Costs for training, travel and upgrading office equipment commonly are among the first to be targeted. Image: David Orcea/Shutterstock.com
The spending limits under the debt ceiling law now in effect will act as the type of budgetary outline that Congress’s internal rules call for it to produce each spring, but which has commonly been bypassed in recent years. That provides amounts to be parceled out among the 12 regular appropriations bills, which then is divided among agencies covered by each bill, and then among the accounts within those agencies.
One key account, called “salaries and expenses,” covers pay and benefits costs for agency employees as well as expenses such as employee training and travel and general office expenses. Some of those costs, such as rent, are fixed, meaning that needed savings would have to come from elsewhere.
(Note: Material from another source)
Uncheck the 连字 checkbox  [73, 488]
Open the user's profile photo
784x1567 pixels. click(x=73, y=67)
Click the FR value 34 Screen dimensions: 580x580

When limits are imposed on those accounts — as the debt ceiling law does for all agencies except DoD and VA — costs such as training, travel and upgrading office equipment commonly are among the first to be targeted. However, such limits also can trigger steps such as complete or modified hiring freezes and even furloughs and RIFs.
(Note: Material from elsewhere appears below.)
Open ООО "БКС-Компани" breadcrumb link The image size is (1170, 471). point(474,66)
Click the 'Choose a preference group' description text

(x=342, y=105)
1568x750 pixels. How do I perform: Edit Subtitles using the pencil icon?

Said the Federal Managers Association, “We are very concerned about capping funding for all agencies except the Department of Defense and Veterans Affairs for fiscal year 2024 and the limits on future spending levels and what that means for staffing, compensation, and the operations of the federal workforce. This will exacerbate ongoing problems of recruitment and retention for federal managers and impact the services provided to the American people.”
The NFFE union had made similar comments even before the debt ceiling measure was approved.
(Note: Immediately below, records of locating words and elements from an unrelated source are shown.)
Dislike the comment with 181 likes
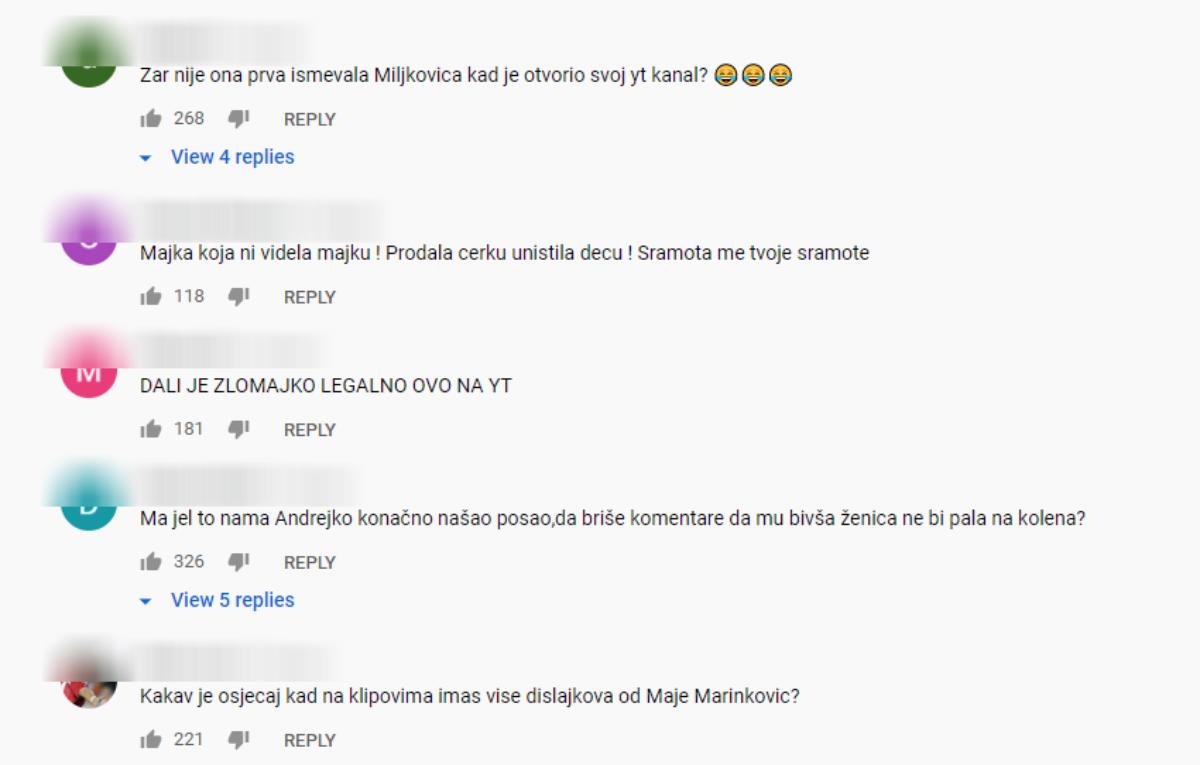Screen dimensions: 1200x765 pos(238,430)

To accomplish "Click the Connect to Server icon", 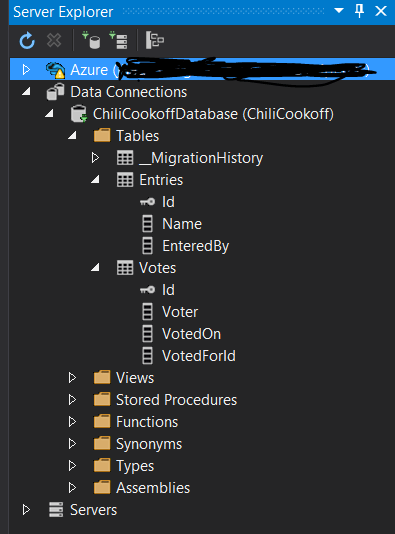I will click(x=118, y=40).
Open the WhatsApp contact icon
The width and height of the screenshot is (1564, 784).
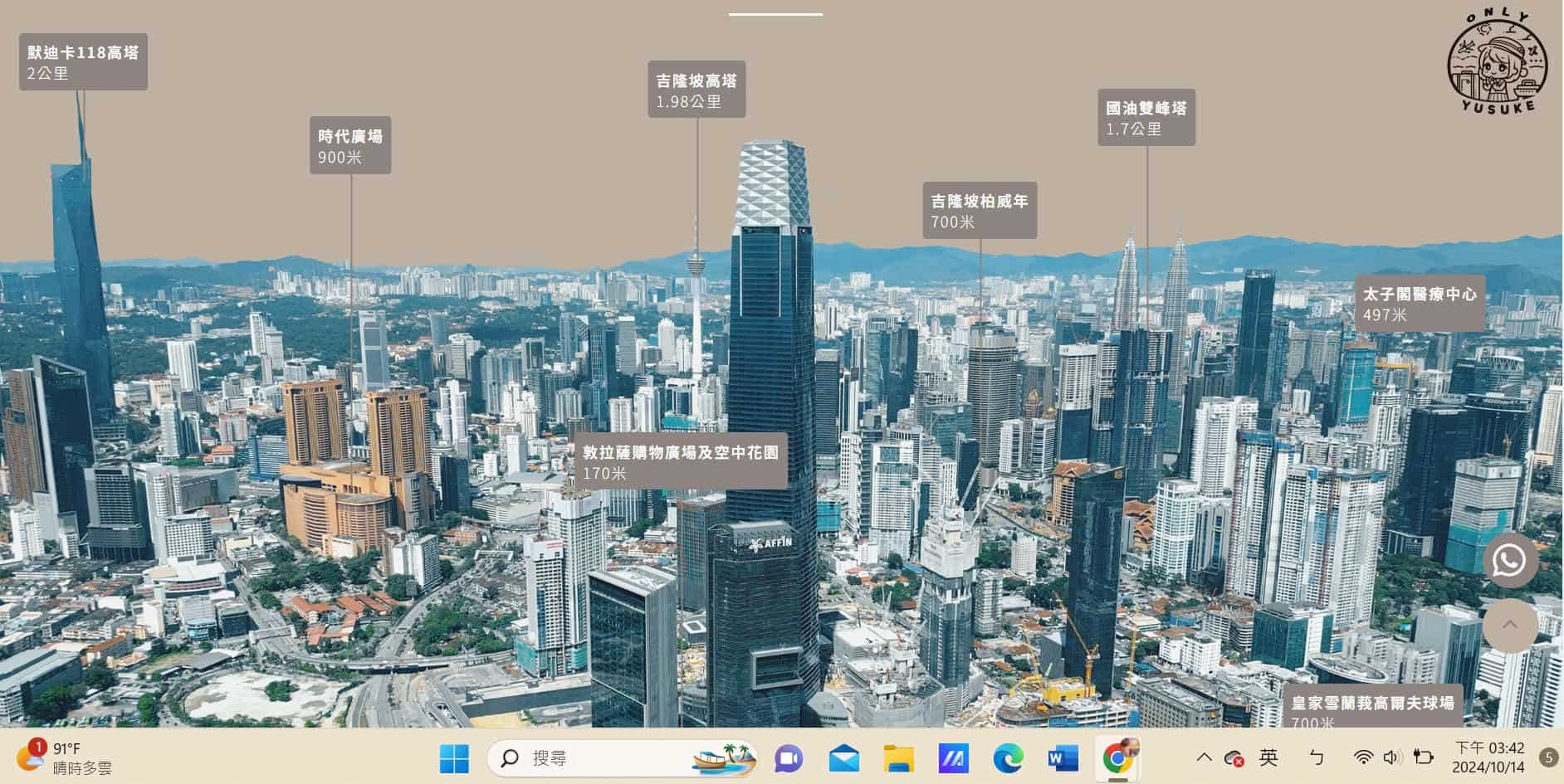1509,561

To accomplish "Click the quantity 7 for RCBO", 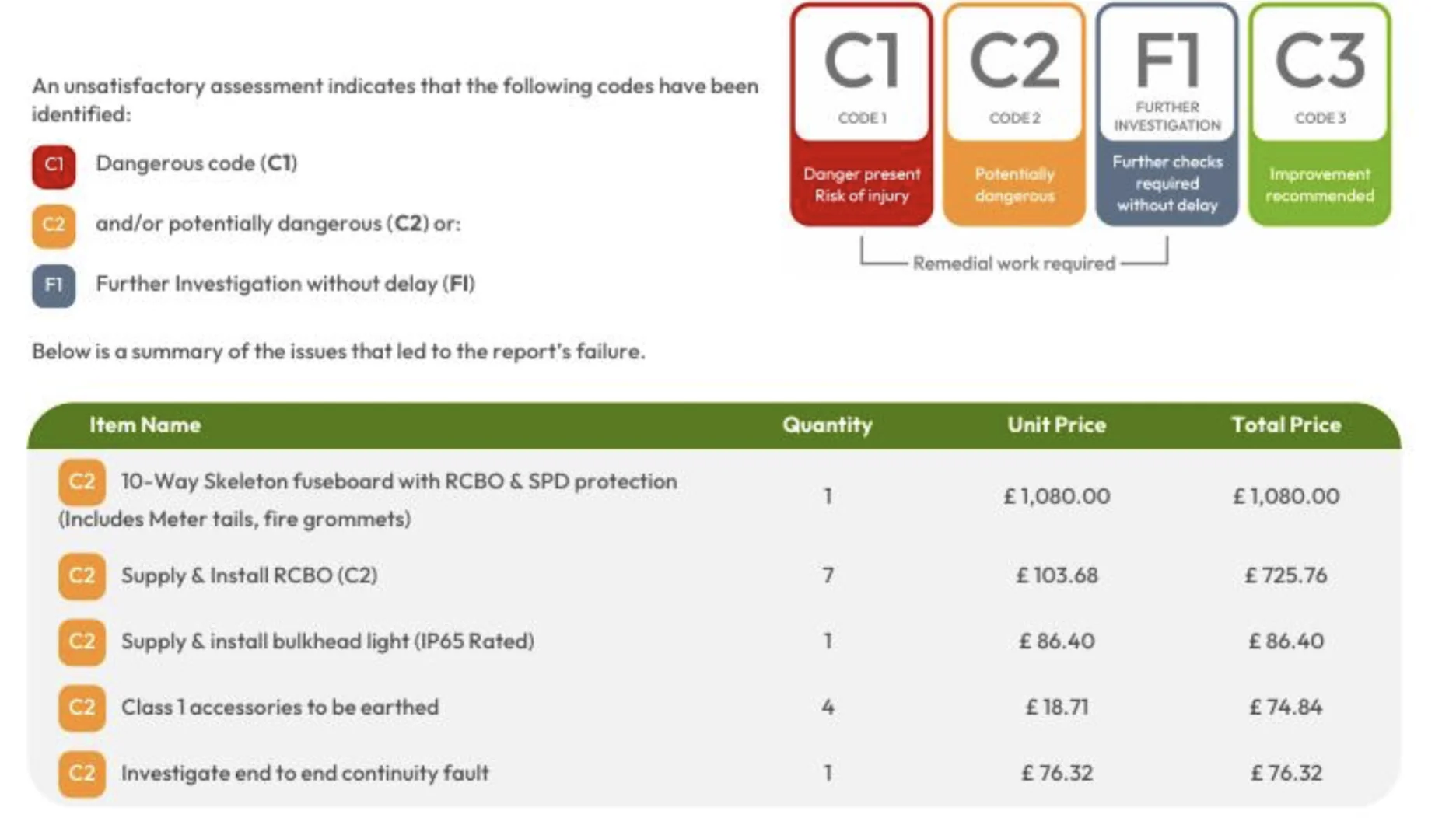I will click(828, 576).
The spending caps do not act as a direct limit on the potential size of the January 2024 federal employee pay raise—President Biden has proposed a 5.2 percent average boost—but the cost of the raise would have to be absorbed from those same accounts, increasing the pressure on them still further.
The key bill in which a raise could be set by law is the general government appropriations measure, which has not moved in Congress even at the subcommittee level. In many years Congress has allowed the President’s recommendation to take effect by default. However, a move to set a figure, presumably lower than Biden’s 5.2 percent number, could be made this year.